▶ _Work instruction_:
The full set of records must be returned exactly, character for character.

▶ _Source data_:

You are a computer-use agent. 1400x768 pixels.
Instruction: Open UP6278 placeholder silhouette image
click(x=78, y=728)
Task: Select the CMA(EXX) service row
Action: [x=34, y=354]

▶ _Task result_:
You are a computer-use agent. 1400x768 pixels.
Instruction: Open UP6278 placeholder silhouette image
click(x=78, y=728)
Task: Select the CMA(EXX) service row
Action: [x=34, y=354]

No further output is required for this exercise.